» **Information given**
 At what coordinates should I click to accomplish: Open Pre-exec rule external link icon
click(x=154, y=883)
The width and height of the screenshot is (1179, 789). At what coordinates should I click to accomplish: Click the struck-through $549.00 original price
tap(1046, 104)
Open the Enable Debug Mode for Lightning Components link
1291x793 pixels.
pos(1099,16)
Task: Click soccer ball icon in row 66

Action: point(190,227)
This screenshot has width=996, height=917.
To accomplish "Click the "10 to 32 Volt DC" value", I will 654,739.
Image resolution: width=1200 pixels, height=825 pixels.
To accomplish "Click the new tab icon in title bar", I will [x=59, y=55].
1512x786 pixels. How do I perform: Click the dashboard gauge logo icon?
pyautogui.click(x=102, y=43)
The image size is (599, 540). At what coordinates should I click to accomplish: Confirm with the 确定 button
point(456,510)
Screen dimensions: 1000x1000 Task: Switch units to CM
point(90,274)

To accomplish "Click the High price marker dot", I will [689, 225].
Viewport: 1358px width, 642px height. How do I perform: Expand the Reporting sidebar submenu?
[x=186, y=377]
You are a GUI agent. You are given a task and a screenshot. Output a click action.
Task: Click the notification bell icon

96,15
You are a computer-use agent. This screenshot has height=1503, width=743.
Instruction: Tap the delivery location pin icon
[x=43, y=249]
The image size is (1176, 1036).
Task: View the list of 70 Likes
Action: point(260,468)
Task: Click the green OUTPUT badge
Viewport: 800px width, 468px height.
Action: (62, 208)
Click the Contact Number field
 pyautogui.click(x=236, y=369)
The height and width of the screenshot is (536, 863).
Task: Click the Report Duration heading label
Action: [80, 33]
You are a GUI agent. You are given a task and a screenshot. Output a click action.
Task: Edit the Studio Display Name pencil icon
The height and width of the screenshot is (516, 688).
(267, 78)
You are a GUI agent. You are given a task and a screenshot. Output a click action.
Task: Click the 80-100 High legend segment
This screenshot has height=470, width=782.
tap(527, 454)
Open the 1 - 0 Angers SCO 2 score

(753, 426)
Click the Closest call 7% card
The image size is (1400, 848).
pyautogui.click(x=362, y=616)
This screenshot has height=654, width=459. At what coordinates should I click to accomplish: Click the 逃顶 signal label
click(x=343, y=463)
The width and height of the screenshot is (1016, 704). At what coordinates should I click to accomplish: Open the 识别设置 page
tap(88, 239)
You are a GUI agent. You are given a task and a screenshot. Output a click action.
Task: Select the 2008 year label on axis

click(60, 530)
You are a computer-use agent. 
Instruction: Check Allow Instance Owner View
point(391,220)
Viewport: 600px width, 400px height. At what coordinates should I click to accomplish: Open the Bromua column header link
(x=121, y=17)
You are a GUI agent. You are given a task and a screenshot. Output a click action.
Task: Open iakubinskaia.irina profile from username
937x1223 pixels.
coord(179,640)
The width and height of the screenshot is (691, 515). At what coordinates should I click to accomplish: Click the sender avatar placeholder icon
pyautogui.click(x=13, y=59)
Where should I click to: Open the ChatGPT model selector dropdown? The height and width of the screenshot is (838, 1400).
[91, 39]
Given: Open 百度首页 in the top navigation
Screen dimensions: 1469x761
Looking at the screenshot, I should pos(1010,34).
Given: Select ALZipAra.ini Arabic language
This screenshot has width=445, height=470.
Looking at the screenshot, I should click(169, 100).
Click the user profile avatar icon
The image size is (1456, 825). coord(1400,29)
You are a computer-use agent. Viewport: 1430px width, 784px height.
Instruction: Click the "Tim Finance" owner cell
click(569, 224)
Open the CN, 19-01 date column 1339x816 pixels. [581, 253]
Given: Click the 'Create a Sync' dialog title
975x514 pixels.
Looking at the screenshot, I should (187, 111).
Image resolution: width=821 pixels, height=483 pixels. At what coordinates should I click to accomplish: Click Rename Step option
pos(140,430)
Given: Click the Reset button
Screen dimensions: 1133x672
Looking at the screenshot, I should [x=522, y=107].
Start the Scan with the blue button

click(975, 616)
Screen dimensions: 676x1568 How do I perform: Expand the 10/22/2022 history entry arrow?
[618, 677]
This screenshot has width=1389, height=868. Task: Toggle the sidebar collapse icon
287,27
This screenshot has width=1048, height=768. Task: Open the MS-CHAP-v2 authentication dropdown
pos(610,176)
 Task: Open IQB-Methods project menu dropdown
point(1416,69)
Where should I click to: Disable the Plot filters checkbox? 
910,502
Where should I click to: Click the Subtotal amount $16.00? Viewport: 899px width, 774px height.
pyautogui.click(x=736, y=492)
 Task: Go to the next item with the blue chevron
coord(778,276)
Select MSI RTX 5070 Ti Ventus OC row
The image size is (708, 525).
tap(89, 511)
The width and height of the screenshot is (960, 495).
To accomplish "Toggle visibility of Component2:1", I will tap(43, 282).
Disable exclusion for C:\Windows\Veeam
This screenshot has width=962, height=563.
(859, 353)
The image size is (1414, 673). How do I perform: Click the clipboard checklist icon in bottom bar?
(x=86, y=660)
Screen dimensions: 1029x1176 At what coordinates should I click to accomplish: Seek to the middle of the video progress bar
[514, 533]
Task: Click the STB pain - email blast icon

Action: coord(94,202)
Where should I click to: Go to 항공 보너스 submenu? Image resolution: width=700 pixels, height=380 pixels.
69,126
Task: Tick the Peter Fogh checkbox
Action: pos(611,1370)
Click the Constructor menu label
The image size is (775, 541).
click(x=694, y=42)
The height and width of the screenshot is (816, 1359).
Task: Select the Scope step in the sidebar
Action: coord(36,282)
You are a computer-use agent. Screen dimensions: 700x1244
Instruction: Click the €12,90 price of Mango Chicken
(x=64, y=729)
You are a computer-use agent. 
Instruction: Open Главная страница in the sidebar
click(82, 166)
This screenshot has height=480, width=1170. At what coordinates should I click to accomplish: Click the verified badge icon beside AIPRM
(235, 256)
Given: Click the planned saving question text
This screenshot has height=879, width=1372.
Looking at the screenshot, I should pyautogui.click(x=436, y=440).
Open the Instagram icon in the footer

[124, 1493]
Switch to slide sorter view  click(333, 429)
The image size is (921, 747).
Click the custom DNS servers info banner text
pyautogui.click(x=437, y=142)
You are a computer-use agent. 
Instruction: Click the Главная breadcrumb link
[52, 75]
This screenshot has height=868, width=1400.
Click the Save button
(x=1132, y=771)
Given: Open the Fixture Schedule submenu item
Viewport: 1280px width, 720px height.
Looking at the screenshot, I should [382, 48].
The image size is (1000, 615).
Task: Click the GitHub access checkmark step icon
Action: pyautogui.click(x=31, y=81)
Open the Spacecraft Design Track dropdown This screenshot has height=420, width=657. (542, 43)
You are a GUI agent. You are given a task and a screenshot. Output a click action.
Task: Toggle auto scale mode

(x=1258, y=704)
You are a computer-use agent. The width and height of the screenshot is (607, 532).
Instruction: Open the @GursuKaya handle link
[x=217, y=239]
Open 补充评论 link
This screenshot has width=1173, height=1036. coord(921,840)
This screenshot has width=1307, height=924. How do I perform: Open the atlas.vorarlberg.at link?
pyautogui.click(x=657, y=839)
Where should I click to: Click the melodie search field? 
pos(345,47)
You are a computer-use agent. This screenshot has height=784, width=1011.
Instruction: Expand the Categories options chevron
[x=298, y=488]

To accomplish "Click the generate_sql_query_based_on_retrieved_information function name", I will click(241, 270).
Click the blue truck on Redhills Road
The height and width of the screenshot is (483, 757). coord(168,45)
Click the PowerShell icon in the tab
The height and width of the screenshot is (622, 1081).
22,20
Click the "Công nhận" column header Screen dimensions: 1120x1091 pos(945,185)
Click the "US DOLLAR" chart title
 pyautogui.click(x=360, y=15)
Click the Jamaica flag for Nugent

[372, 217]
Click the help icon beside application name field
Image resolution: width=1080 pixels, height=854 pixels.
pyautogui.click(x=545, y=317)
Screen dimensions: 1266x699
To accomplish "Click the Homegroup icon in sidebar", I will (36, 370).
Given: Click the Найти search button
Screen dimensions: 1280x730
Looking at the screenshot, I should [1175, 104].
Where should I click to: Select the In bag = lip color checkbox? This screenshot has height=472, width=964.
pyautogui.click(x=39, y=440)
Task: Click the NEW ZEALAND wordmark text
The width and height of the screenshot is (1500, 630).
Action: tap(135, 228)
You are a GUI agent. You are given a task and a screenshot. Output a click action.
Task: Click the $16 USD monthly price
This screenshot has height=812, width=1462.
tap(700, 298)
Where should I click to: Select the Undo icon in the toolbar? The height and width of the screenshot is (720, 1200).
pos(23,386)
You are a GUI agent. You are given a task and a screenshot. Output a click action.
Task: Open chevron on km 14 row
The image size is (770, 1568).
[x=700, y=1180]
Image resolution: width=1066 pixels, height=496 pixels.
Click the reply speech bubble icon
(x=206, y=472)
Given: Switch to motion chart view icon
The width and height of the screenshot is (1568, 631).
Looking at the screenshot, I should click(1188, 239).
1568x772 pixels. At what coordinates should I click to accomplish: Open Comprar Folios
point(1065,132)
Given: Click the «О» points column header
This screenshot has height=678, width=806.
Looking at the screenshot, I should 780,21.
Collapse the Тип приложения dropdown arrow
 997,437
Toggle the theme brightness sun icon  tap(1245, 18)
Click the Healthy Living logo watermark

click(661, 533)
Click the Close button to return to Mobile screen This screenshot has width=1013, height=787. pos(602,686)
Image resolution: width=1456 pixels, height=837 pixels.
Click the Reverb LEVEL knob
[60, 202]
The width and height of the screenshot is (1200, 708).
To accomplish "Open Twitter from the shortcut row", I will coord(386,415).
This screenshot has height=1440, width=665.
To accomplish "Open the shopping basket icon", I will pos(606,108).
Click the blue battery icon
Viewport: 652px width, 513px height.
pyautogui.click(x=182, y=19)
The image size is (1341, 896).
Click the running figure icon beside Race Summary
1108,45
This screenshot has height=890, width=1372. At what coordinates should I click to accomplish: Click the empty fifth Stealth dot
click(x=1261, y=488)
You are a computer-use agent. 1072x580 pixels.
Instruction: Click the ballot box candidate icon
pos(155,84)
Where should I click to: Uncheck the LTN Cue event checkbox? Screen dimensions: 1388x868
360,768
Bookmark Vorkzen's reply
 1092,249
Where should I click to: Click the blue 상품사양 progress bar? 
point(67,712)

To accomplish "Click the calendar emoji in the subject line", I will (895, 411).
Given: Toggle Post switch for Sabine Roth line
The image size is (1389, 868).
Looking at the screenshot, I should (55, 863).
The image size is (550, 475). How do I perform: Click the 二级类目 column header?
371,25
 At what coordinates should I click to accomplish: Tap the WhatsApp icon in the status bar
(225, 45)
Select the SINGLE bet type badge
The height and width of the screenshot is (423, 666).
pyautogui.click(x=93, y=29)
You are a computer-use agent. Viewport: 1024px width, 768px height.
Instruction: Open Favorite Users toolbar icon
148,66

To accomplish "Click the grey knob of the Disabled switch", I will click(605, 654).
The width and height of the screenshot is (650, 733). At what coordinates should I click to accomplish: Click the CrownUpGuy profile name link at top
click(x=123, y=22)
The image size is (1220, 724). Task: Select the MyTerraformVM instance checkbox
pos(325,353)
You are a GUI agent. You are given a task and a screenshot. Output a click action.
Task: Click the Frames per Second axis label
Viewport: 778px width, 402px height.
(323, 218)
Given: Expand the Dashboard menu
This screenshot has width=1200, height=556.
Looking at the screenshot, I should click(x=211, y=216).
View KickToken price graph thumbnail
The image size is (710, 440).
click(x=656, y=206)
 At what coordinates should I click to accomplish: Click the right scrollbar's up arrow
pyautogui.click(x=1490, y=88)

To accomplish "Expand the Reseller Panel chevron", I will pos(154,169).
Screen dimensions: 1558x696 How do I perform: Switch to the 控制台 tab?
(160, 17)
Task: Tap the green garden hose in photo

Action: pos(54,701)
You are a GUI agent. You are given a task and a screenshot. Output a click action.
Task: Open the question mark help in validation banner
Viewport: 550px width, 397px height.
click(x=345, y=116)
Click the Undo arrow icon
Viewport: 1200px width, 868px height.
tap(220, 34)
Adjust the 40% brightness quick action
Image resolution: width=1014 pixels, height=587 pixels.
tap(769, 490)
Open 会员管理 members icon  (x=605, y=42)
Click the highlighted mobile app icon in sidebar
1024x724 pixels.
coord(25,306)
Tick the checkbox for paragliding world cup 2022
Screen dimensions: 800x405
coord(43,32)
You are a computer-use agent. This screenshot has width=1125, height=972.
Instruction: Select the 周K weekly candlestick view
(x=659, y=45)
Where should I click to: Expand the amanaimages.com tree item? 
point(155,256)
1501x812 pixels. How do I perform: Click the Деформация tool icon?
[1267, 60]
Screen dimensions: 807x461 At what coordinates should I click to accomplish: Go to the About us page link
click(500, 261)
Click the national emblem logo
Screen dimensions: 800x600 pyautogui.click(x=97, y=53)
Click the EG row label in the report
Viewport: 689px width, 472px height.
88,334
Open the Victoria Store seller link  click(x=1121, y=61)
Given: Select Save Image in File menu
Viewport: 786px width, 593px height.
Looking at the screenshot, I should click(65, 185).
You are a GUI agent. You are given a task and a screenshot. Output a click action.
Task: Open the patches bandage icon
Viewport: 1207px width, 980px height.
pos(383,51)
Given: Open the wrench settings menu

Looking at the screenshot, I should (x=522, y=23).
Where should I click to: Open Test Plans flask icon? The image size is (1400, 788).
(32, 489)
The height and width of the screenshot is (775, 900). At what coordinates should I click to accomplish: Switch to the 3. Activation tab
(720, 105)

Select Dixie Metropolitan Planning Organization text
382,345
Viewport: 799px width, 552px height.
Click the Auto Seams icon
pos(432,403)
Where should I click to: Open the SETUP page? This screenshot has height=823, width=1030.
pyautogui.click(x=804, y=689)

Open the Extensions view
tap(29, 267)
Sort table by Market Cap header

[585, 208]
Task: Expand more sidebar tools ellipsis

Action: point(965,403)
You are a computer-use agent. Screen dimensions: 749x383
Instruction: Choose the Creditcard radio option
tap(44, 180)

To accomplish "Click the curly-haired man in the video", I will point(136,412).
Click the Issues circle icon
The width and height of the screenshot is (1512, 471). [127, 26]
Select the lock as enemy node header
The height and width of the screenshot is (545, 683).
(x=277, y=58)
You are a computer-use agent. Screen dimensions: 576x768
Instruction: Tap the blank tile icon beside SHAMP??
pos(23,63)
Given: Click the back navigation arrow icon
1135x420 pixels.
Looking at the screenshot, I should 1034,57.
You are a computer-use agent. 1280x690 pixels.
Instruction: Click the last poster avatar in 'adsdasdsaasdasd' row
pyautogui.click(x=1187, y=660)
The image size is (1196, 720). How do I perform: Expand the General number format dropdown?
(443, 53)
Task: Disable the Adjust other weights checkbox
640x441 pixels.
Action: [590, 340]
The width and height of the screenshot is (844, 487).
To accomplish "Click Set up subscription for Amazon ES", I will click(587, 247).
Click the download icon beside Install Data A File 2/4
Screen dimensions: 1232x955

» **Work to be completed**
In the entries above, the lines from the one bearing "Task: Open the patches bandage icon" up to and including the one bearing "Given: Click the back navigation arrow icon" should be transcribed exactly; no other line is wanted.

» **Result**
Task: Open the patches bandage icon
Viewport: 1207px width, 980px height.
pos(383,51)
Given: Open the wrench settings menu

Looking at the screenshot, I should (x=522, y=23).
Where should I click to: Open Test Plans flask icon? The image size is (1400, 788).
(32, 489)
The height and width of the screenshot is (775, 900). At what coordinates should I click to accomplish: Switch to the 3. Activation tab
(720, 105)

Select Dixie Metropolitan Planning Organization text
382,345
Viewport: 799px width, 552px height.
Click the Auto Seams icon
pos(432,403)
Where should I click to: Open the SETUP page? This screenshot has height=823, width=1030.
pyautogui.click(x=804, y=689)

Open the Extensions view
tap(29, 267)
Sort table by Market Cap header

[585, 208]
Task: Expand more sidebar tools ellipsis

Action: point(965,403)
You are a computer-use agent. Screen dimensions: 749x383
Instruction: Choose the Creditcard radio option
tap(44, 180)

To accomplish "Click the curly-haired man in the video", I will point(136,412).
Click the Issues circle icon
The width and height of the screenshot is (1512, 471). [127, 26]
Select the lock as enemy node header
The height and width of the screenshot is (545, 683).
(x=277, y=58)
You are a computer-use agent. Screen dimensions: 576x768
Instruction: Tap the blank tile icon beside SHAMP??
pos(23,63)
Given: Click the back navigation arrow icon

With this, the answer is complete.